Je lisais un billet de Seth Godin « How to make a million dollars » qui expliquait la stratégie chinoise (China Strategy). Ceci consiste à faire 1$ de profit auprès d’un million de personne. Ou un cent auprès de 100 M de personnes. En théorie, c’est si simple que ça doit fonctionner. Mais en pratique, c’est beaucoup plus difficile.
Ça me rappelle l’époque où je travaillais pour Francité sur WebD. Suite au dégonflement de la bulle Internet, les revenus de pub ont chuté passant de centaines de milliers de dollars à presque rien du tout.
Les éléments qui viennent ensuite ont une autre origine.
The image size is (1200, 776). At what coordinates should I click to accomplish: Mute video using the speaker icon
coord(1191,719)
En moins de 2, l’entreprise réorientait son modèle d’affaires : Devenir payant. La vision du directeur général? « Nous avons 1M de visiteurs uniques. Si on peut tirer 1$ de chacun de ces visiteurs alors nous ferons 1 M$! ». Ça me rappelle cette stratégie chinoise qui n’est pas réputée pour fonctionner…
C’était un défi irréalisable et nous, tous sauf la direction, le savions. Contrairement à l’histoire de M. Godin où le défi est de promouvoir son idée à 1M de personnes, notre défi était de faire sortir 1$ de la poche d’internautes habitués a tout avoir gratuitement.
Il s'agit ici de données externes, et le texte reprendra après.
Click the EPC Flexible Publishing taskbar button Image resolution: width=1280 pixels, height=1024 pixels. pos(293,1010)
Nous avions 150 000 membres sur WebD. Si on applique la règle du 1% alors 1500 devraient vouloir payer pour nos services ce qui devrait être suffisant pour payer nos salaires astronomiquement trop élevés. Du moins, ça aiderait à passer à travers la crise.
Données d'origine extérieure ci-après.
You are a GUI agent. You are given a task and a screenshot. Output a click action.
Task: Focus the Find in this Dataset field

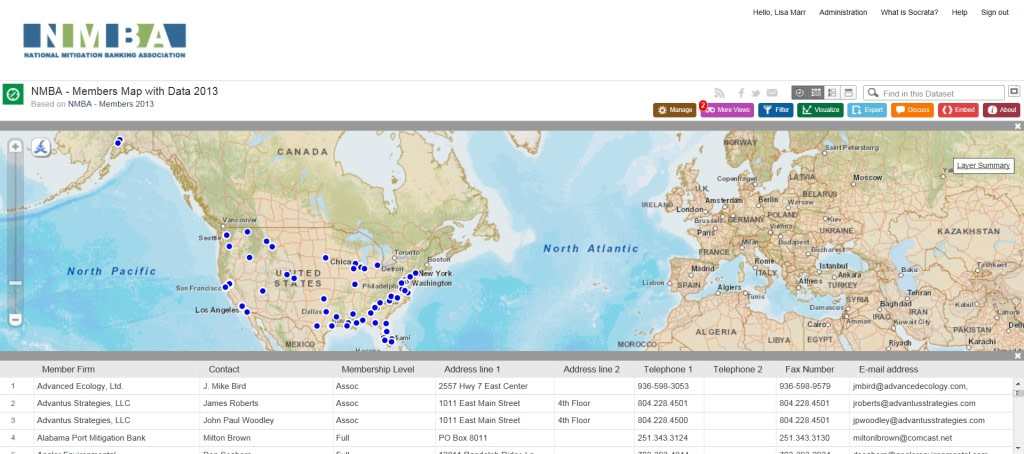coord(942,92)
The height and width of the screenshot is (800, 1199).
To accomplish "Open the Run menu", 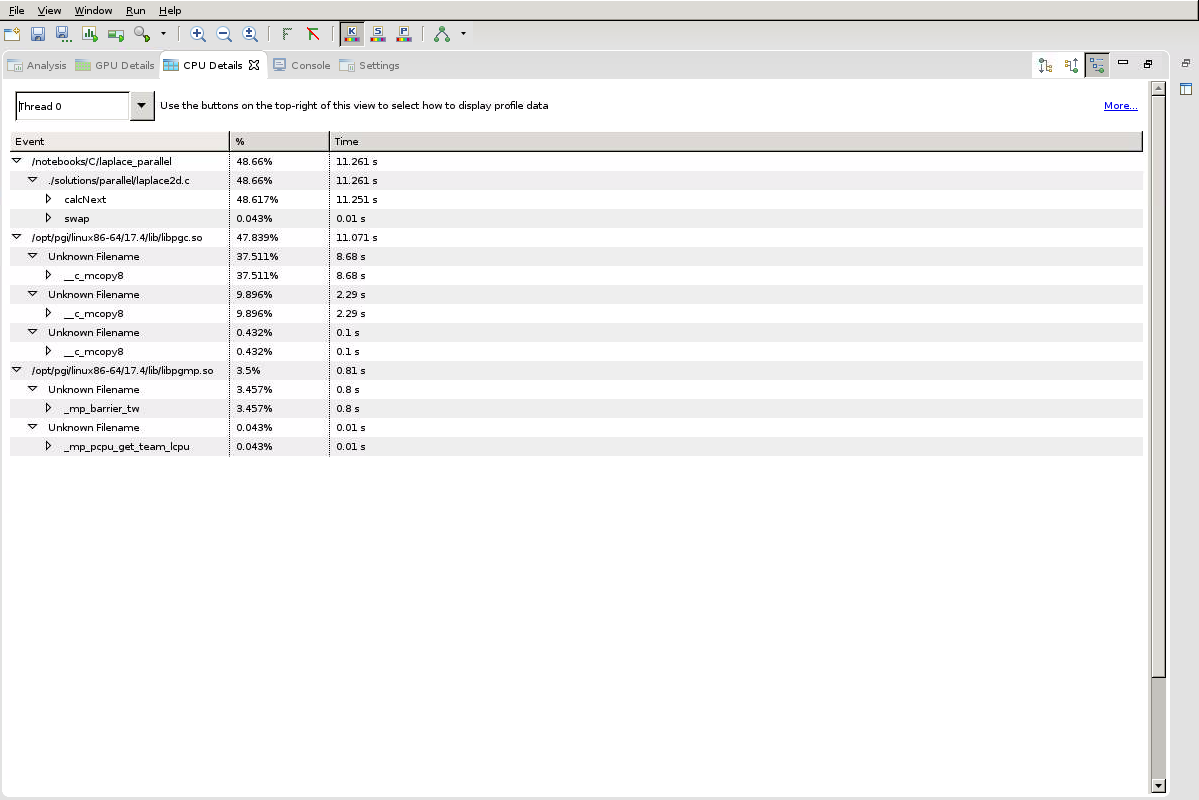I will click(x=135, y=10).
Que s’est-il passé en réalité? Moins d’une vingtaine ont accepté de devenir membres payants. Ce qui est bien sûr trop peu pour être rentable. Ceci représente 0.0001%. Alors au diable la règle du 1%!
L’erreur est en deux parties. Premièrement d’offrir un service sans réelle valeur ajoutée par rapport au service gratuit. Une des contraintes était de convertir rapidement les utilisateurs donc aucun temps n’était alloué au développement.
Deuxièmement, la majorité des utilisateurs était des individus qui entretenaient un petit site personnel. Plusieurs n’avaient même pas de carte de crédit! Peu importe la qualité de l’offre, il était hors de question de payer. Même pas un petit dollar ridicule. Ce n’était donc pas une question de prix, mais de marché cible. Il ne faut pas s’entêter à vouloir faire payer des personnes qui ne veulent pas payer.
Anecdote : Nous savions que les sites de rencontres se battent depuis des années pour faire sortir un petit 15$ par mois aux utilisateurs. Au plus 5% convertissaient malgré que nous savions pertinemment que ces célibataires n’hésitaient pas à dépenser 50$ et plus pour une soirée dans un bar. Il y a donc aussi l’aspect mentalité où il nous est plus logique de payer pour une bière bien réelle que pour un truc sur Internet.
Bref, ce changement de cap improvisé était condamné au désastre dès le départ. Ceux qui sont resté sur leur modèle gratuit et qui ont continué d’offrir un service de qualité ont eu beaucoup plus de succès par la suite. Morale de l’histoire? La stratégie chinoise ne fonctionne pas plus sur Internet qu’ailleurs.